Problem details
Quote the records between the line holding "At what coordinates should I click to accomplish: Click the gold" and the line holding "point(540,6)", inclusive, reproducing those lines verbatim and nothing else.

Records provided
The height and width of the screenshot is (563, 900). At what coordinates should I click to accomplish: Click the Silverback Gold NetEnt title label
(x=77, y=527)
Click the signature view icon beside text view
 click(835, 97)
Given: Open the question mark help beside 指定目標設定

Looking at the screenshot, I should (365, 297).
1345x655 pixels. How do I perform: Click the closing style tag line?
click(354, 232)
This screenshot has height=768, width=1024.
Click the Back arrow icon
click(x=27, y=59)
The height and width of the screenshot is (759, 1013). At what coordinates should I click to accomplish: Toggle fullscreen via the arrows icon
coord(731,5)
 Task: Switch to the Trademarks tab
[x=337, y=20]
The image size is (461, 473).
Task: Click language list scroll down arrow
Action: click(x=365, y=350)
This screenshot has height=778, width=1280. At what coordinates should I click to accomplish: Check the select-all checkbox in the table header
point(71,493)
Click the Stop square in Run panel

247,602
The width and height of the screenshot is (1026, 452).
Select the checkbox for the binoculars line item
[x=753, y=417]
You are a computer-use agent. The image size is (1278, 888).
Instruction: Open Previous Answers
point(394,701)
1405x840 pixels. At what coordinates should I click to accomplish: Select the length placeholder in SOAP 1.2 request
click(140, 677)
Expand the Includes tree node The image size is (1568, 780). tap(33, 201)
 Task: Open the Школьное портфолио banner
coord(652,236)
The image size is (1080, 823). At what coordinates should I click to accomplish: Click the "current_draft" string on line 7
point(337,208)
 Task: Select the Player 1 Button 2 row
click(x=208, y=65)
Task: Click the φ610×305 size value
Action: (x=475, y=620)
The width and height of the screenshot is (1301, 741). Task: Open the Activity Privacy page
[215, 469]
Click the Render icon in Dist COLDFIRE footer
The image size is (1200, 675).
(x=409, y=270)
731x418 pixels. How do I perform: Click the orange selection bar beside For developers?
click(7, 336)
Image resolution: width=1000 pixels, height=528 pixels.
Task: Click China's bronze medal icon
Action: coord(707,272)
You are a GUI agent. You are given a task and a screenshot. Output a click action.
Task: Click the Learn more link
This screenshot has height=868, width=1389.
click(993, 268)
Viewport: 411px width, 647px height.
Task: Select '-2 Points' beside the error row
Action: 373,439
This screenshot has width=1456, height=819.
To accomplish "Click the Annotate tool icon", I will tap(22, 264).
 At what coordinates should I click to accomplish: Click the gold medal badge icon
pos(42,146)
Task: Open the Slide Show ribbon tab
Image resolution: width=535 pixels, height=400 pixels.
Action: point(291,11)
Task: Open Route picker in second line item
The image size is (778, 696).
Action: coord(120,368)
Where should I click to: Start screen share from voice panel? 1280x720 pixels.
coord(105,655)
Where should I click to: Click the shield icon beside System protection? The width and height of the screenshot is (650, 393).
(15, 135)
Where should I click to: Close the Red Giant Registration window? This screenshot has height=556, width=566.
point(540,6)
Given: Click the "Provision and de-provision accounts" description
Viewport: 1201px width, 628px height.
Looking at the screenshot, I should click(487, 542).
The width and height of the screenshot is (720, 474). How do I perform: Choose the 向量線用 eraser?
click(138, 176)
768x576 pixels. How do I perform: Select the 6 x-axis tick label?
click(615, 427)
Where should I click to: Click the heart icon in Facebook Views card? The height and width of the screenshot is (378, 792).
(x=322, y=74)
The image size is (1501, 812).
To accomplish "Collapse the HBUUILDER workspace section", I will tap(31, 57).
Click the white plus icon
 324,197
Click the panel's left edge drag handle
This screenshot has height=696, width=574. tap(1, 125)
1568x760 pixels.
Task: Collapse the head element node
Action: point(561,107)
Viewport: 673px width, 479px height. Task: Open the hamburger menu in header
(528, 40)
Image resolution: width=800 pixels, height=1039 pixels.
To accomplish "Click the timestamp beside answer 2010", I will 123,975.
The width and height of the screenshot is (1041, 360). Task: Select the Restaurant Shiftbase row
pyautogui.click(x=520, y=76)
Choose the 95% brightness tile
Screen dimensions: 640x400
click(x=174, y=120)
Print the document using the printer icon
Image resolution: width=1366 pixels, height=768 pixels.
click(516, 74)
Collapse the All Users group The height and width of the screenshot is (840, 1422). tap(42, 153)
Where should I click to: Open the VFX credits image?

Result of this exercise
 At what coordinates should I click to accomplish: Click the gold medal badge icon
pos(42,146)
Task: Open the Slide Show ribbon tab
Image resolution: width=535 pixels, height=400 pixels.
Action: point(291,11)
Task: Open Route picker in second line item
The image size is (778, 696).
Action: coord(120,368)
Where should I click to: Start screen share from voice panel? 1280x720 pixels.
coord(105,655)
Where should I click to: Click the shield icon beside System protection? The width and height of the screenshot is (650, 393).
(15, 135)
Where should I click to: Close the Red Giant Registration window? This screenshot has height=556, width=566.
point(540,6)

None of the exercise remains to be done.